Last week not one, not two, but three websites were launched by Big Pharma to help educate people with diabetes. Actually, there were four Pharma companies at work here: NovoNordisk launched info warehouse Cornerstones4Care; Sanofi-Aventis started a new customer-facing blog, Discuss Diabetes; and Bristol Myer Squibb and AstraZeneca teamed up for something called The Type 2 Talk, an attempt at improving the conversation between T2 patients and their healthcare providers.

A lot of money, time, and resources goes into developing these sites, and in this age of Health 2.0 and awareness of us ePatients, a lot of stock goes into making these websites successful. Clearly, Big Pharma wants to become a "go to" resource for diabetes info — ostensibly to support and educate, but also ultimately to sell their product. The billion-dollar question, however, is: do these sites do their mission justice? i.e.
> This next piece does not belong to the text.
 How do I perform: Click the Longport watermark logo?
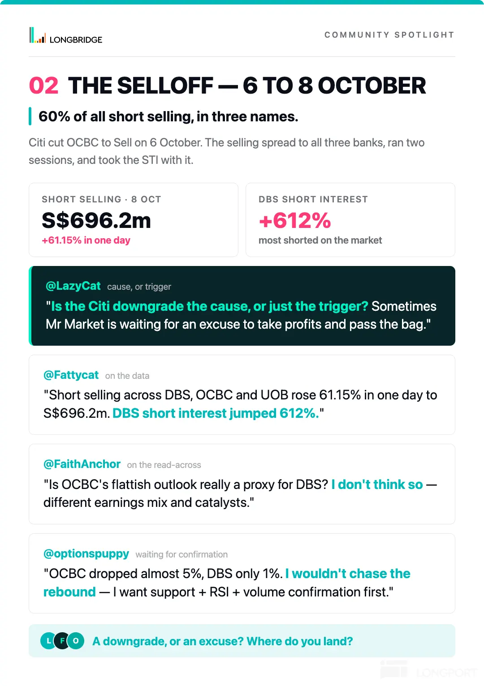point(428,670)
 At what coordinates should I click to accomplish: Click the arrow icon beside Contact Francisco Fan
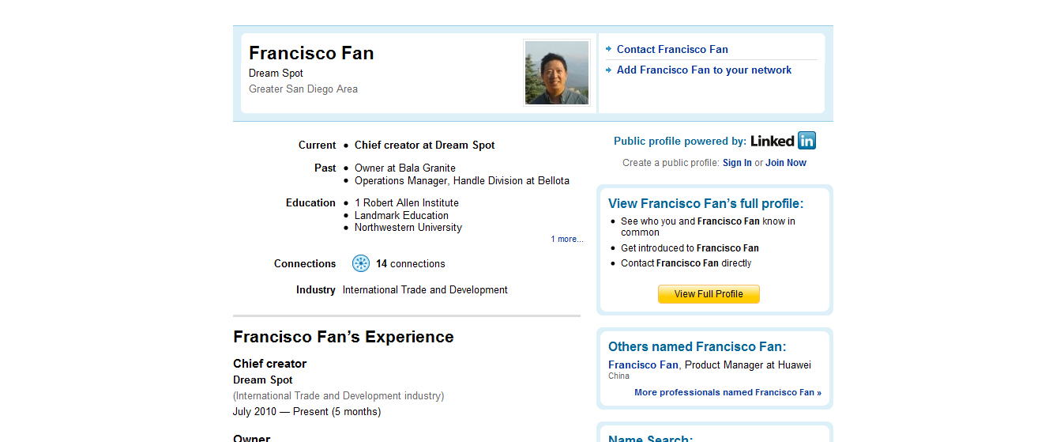click(x=609, y=49)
Can companies that develop Pharma products really help us PWDs in the thankless day-to-day grind known as diabetes management?
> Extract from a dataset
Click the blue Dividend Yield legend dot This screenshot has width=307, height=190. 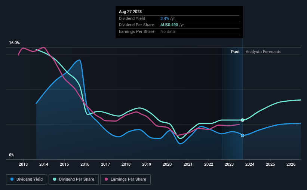pos(12,179)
To answer that question, at least from one educated PWD's subjective viewpoint, we decided to have a look:

At face value, Type 2 Talk seems to have the most legit basis. It was created not just by Bristol Myer Squibb and AstraZeneca, but also in partnership with the American Association of Clinical Endocrinologists and the American College of Endocrinology — experts who ought to have a clue.  The stated goal of this site is improving the conversation between doctors and patients (which we all know often needs quite a bit of work). The site's three sections, "Blood Sugar Talk," "Goal Talk.'" and "Motivation Talk," are supposed to provide guidance, in the form of clearly laid-out advice for both patients and doctors. The info is presented side-by-side along with "example" dialogue. While it's somewhat interesting as a patient to see "the other side" — the advice being given to doctors — I wonder if that perhaps does a disservice, because attention is being spread too thin.  Do these companies really believe they are going to get doctors and patients to flock to the same Pharma-driven online destination just because they posted some mock conversations? Frankly, I doubt it.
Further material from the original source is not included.